Der Zug ist bereits abgefahren
Die Reform BVG 21 geht somit auf ein Problem ein, das bereits vor einem Vierteljahrhundert erkannt wurde. Doch in der Zwischenzeit wenden 91% aller Kassen einen Umwandlungssatz an, der unter dem BVG-Mindestsatz liegt. 88% der Vorsorgeeinrichtungen haben den Koordinationsabzug entweder abgeschafft oder flexibilisiert. Die Politik versucht nun, so gut es geht auf den bereits abgefahrenen Zug aufzuspringen. Doch der Preis dafür ist hoch. Es stimmt zwar, dass die jüngste Reform die Querfinanzierung der Rentner durch die aktiven Beitragszahler um 400 Millionen Franken pro Jahr verringert. Doch die im Gegenzug vereinbarten Kompensationsmassnahmen werden die Erwerbstätigen jährlich 800 Millionen Franken kosten. Es ist wie ein verkehrtes Sonderangebot: Statt «zwei für eins» bezahlt man zwei Artikel, bekommt aber nur einen. Die Reform rennt nicht nur offene Türen ein, sie verstärkt auch noch die Generationenungerechtigkeit.

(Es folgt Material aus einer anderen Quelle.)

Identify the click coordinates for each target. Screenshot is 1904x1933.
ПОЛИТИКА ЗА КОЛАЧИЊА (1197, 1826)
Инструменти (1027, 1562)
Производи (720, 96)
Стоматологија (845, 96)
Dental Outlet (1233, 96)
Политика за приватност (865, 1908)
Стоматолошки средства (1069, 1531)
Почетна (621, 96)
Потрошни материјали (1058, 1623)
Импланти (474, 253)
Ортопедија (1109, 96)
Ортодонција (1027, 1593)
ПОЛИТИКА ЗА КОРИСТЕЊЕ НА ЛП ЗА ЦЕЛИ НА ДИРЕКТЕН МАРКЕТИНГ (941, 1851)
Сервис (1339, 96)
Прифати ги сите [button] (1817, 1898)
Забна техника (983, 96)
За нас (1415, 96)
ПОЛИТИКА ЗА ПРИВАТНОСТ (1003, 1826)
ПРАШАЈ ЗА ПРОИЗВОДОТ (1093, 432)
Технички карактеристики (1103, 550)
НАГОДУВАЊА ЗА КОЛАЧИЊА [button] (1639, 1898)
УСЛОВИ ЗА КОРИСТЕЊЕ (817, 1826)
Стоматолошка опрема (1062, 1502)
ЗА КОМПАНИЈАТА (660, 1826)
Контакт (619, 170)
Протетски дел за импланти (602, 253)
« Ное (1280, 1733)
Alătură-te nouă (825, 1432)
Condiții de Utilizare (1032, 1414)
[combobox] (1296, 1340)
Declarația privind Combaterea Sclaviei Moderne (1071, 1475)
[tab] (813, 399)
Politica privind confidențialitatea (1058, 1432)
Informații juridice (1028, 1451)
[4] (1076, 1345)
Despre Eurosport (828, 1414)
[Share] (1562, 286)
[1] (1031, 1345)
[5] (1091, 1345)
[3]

Die Probleme liegen woanders
Die laufende Reform vereinnahmt die Politik und lenkt sie von den neuen Herausforderungen ab. Seit der Rückkehr der Inflation lässt sich eine Umkehr der versicherungsmathematischen Trends beobachten. Laut Swisscanto steigen die langfristigen nominalen Renditeerwartungen (technischer Zinssatz) zum ersten Mal seit 1985 wieder an. Angesichts der Inflation wird der Erhalt der Kaufkraft der Rentner erneut zu einer Priorität. Dennoch ist es nach der stufenweisen Senkung der Umwandlungssätze wichtig, bei den Rentnern eine Differenzierung nach Renteneintrittsjahr vorzunehmen. Es gilt, eine Indexierung nach dem Giesskannenprinzip zu vermeiden und für ein Gleichgewicht zwischen den Kohorten zu sorgen. Dieses Gleichgewicht muss auch gegenüber den aktiven Versicherten gewahrt werden, denn auch sie sind von der Inflation betroffen: bei ihren Reallöhnen und damit bei ihren Beiträgen, aber auch bei ihren Vorsorgeguthaben. Ist die Verzinsung der Altersguthaben tiefer als die Inflation, so verlieren diese Sparguthaben und damit auch die zukünftigen Renten an Wert. Dies war 2022 der Fall, als die durchschnittliche Verzinsung mit 1,9% beinahe einen Prozentpunkt unterhalb der Teuerungsrate von 2,8% lag. Wenn sich die Politik der Inflationsproblematik in der Vorsorge annimmt, ist es besonders wichtig, dass nicht nur auf die Forderungen der Rentner eingegangen wird, sondern auch die Interessen der Erwerbstätigen berücksichtigt werden.
Dieser Beitrag ist in der Juli-Ausgabe der «Schweizer Personalvorsorge» erschienen.